“No!” shouted Mrs. Brinkley; “she didn't know what she was doing any more than you did; and she went home perfectly heart-broken; and I hope she'll stay so, for the good of all parties concerned.”

Miss Cotton was so bewildered by Mrs. Brinkley's interpretation of Alice's latent motives that she let the truculent hostility of her aspiration pass unheeded. She looked helplessly about, and seemed faint, so that Mrs. Brinkley, without appearing to notice her state, interposed the question of a little sherry. When it had been brought, and Miss Cotton had sipped the glass that trembled in one hand while her emotion shattered a biscuit with the other, Mrs. Brinkley went on: “I'm glad the engagement is broken, and I hope it will never be mended. If what you tell me of her reason for breaking it is true—”

“Oh, I feel so guilty for telling you! I'd no right to! Please never speak of it!” pleaded Miss Cotton.

“Then I feel more than ever that it was all a mistake, and that to help it on again would be a—crime.”

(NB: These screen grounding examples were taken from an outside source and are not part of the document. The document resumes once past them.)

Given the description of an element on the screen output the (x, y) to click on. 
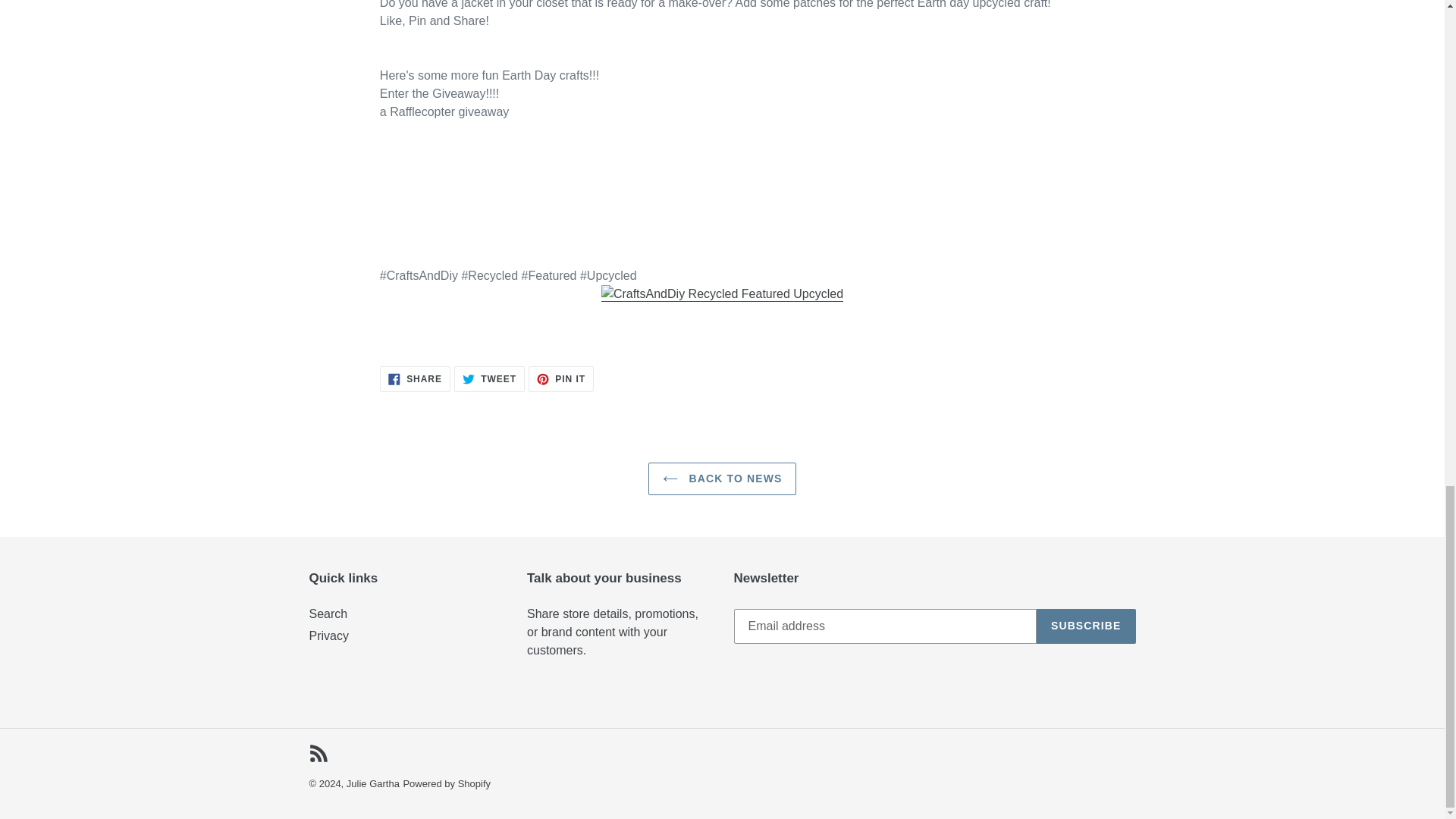
Julie Gartha (414, 379)
SUBSCRIBE (372, 783)
Powered by Shopify (1085, 626)
BACK TO NEWS (489, 379)
RSS (446, 783)
Search (721, 478)
Privacy (318, 752)
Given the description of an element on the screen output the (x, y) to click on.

Miss Cotton gave a small jump at the word, as if she had already committed the crime: she had longed to do it.

“Yes; I mean to say that they are better parted than plighted. If matches are made in heaven, I believe some of them are unmade there too. They're not adapted to each other; there's too great a disparity.”

“You mean,” began Miss Cotton, from her prepossession of Alice's superiority, “that she's altogether his inferior, intellectually and morally.”

“Oh, I can't admit that!” cried Miss Cotton, glad to have Mrs. Brinkley go too far, and plucking up courage from her excess.

“Intellectually and morally,” repeated Mrs. Brinkley, with the mounting conviction which ladies seem to get from mere persistence. “I saw that girl at Campobello; I watched her.”

“I never felt that you did her justice!” cried Miss Cotton, with the valour of a hen-sparrow. “There was an antipathy.”